Google’s Gemini Live, initially revealed at last year’s Made by Google event, is receiving significant upgrades. These enhancements include visual overlays during camera feed sharing and a new audio model designed for more natural conversations. The upgrades aim to make Gemini Live a more helpful and responsive digital assistant.
Since its introduction, Gemini Live has seen several improvements, notably the ability to share camera feeds and screens. Google has now announced an enhancement to its camera-sharing capabilities and a new native audio model to further enhance the naturalness of interactions with the AI chatbot.
During the presentation on the forthcoming Google Pixel 10 series, Google provided details regarding upcoming improvements to Gemini Live on Android. A key feature is the addition of visual overlays that highlight specific objects within the camera feed. These visual cues take the form of white-bordered rectangles around the objects of interest, with the surrounding area slightly dimmed to ensure prominence.
The “visual guidance” feature is intended to assist users in quickly locating and identifying items within the camera’s field of view. Examples of intended uses include highlighting the correct button on a machine, identifying a specific bird within a flock, or pinpointing the right tool for a particular project. The feature also extends to providing advice, such as recommending appropriate footwear for a specific occasion.
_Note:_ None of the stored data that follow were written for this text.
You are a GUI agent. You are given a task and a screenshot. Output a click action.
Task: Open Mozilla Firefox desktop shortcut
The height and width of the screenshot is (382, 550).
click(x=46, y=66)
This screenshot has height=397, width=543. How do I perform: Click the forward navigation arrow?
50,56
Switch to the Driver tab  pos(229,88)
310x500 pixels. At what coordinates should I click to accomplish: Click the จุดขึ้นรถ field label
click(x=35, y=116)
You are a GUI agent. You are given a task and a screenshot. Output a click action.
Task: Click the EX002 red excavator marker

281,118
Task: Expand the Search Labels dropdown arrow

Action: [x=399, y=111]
The visual guidance capability can also manage more challenging scenarios. A Google product manager recounted a personal experience during an international trip where they encountered difficulty interpreting foreign-language parking signs, road markings, and local regulations. Using Gemini Live, the product manager pointed the camera at the scene and inquired about parking permissibility. Gemini Live then consulted local rules, translated the signs, and highlighted an area on the street offering free parking for two hours.
Visual guidance will be available directly on the Google Pixel 10 series and will begin its rollout to other Android devices the following week. Expansion to iOS devices is planned in the subsequent weeks. A Google AI Pro or Ultra subscription will not be necessary to access the visual guidance feature.
Alongside the visual overlays, Google is implementing a new native audio model within Gemini Live. This model is designed to facilitate more responsive and expressive conversations.
The new audio model will respond more appropriately based on the context of the conversation. For instance, when discussing a stressful topic, the audio model will respond using a calmer and more measured tone.
Users will have control over the audio model’s speech characteristics. If a user finds it difficult to keep up with Gemini’s speech, they can request it to speak more slowly. Conversely, when time is limited, users can instruct Gemini to accelerate its speech.
The system can also deliver narratives from specific perspectives. As Google stated in its blog post, users can “Ask Gemini to tell you about the Roman empire from the perspective of Julius Caesar himself, and get a rich, engaging narrative complete with character accents.”
This article was updated at 7:50 PM ET to provide clarifications regarding the natural audio model and incorporate demo assets from Google’s blog post.